Obtain the inverse of the following matrix using elementary operations $A = \left[ {\begin{array}{*{20}{c}}
  0&1&2 \\
  1&2&3 \\
  3&1&1
\end{array}} \right]$

Answer 1

Hint: In this question, we need to determine the inverse of matrix A through elementary operations only. For this, we will use the property of the matrix, i.e., $A = IA$ and perform the row transformation here.

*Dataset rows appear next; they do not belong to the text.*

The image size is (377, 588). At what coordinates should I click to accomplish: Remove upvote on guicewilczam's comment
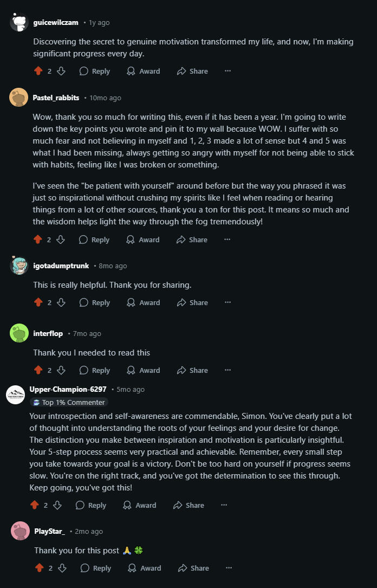38,71

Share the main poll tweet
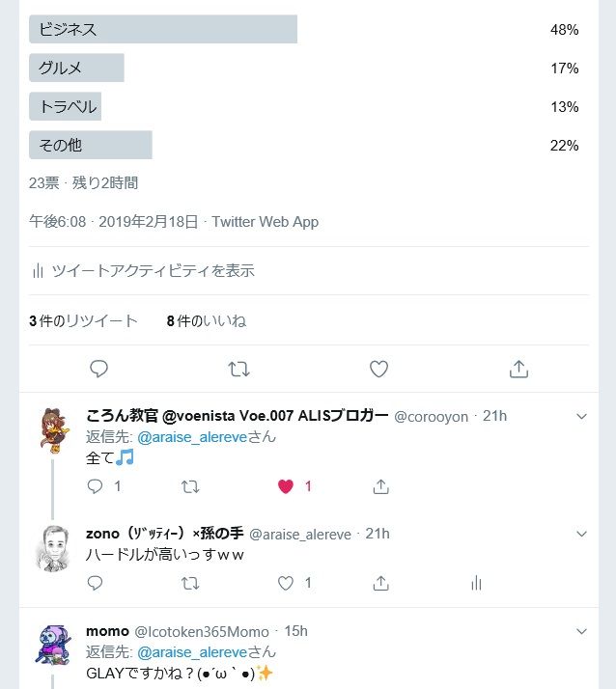pos(518,369)
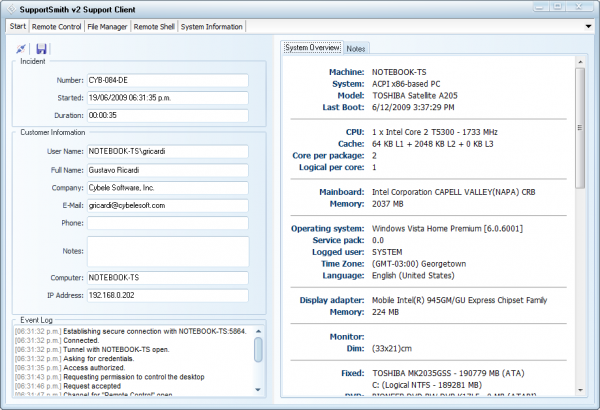
Task: Open the tab list dropdown arrow
Action: pos(589,27)
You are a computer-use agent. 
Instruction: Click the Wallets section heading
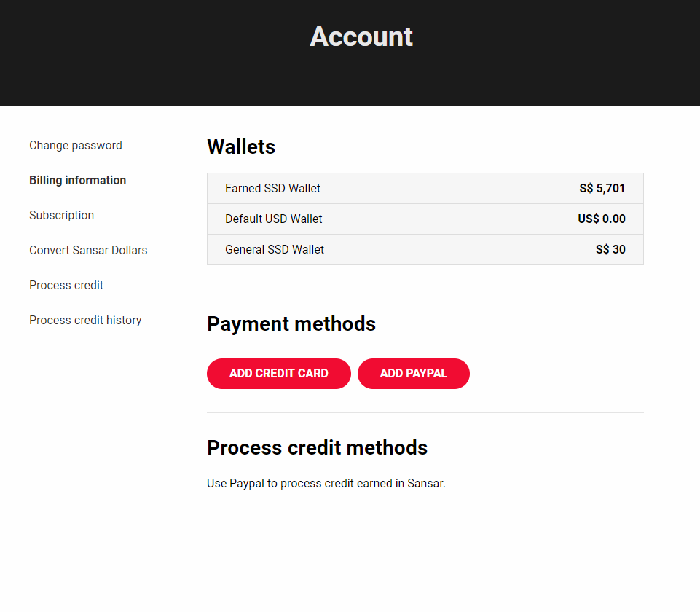pyautogui.click(x=241, y=147)
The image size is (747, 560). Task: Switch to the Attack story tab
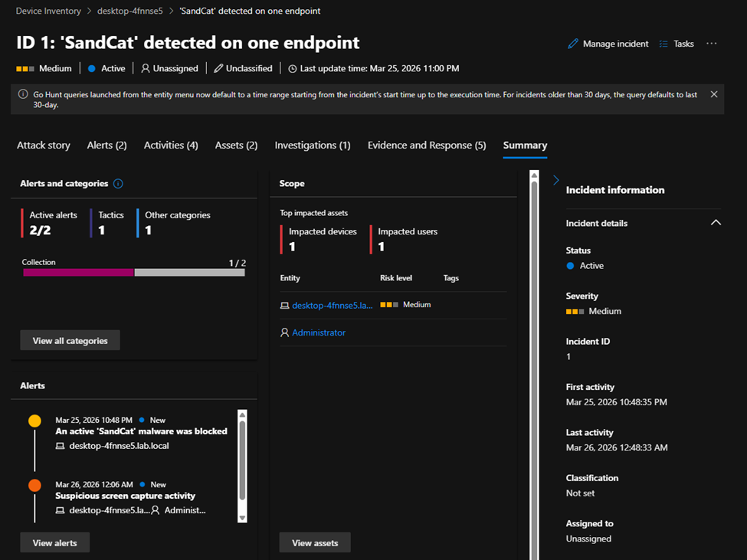pos(44,146)
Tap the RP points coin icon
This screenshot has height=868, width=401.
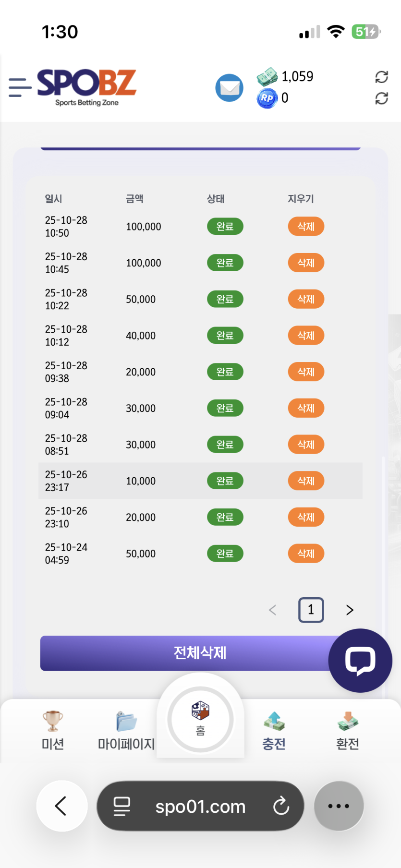[267, 98]
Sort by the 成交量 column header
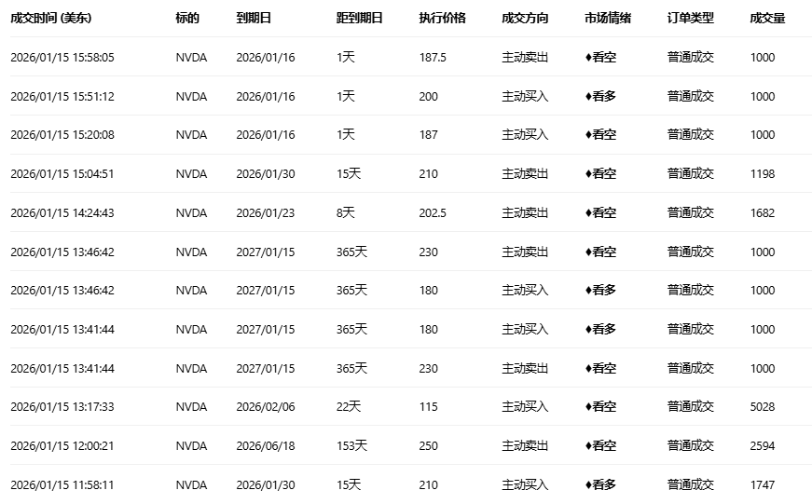The image size is (812, 504). coord(767,19)
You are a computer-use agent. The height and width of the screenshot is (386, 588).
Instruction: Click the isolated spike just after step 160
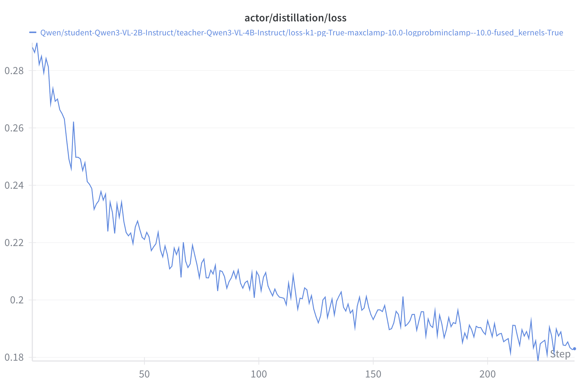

Complete step-by-step answer:
The given matrix $A = \left[ {\begin{array}{*{20}{c}}
  0&1&2 \\
  1&2&3 \\
  3&1&1
\end{array}} \right]$ is a 3x3 matrix.
The first step in determining the inverse of the square matrix is to consider $A = IA$ such that $I$ is an elementary matrix of size 3x3 having values of the cells as ${I_{3 \times 3}} = \left[ {\begin{array}{*{20}{c}}
  1&0&0 \\
  0&1&0 \\
  0&0&1
\end{array}} \right]$
So, we can write:
$\left[ {\begin{array}{*{20}{c}}
  0&1&2 \\
  1&2&3 \\
  3&1&1
\end{array}} \right] = \left[ {\begin{array}{*{20}{c}}
  1&0&0 \\
  0&1&0 \\
  0&0&1
\end{array}} \right]A - - - - (i)$
Now, we have to do elementary row transformation here so as to obtain an elementary matrix on the left-hand side of the equation (i) and thus the corresponding matrix associated with A in the right-hand side of the equation (i) will be the inverse of the matrix A as $A{A^{ - 1}} = I$.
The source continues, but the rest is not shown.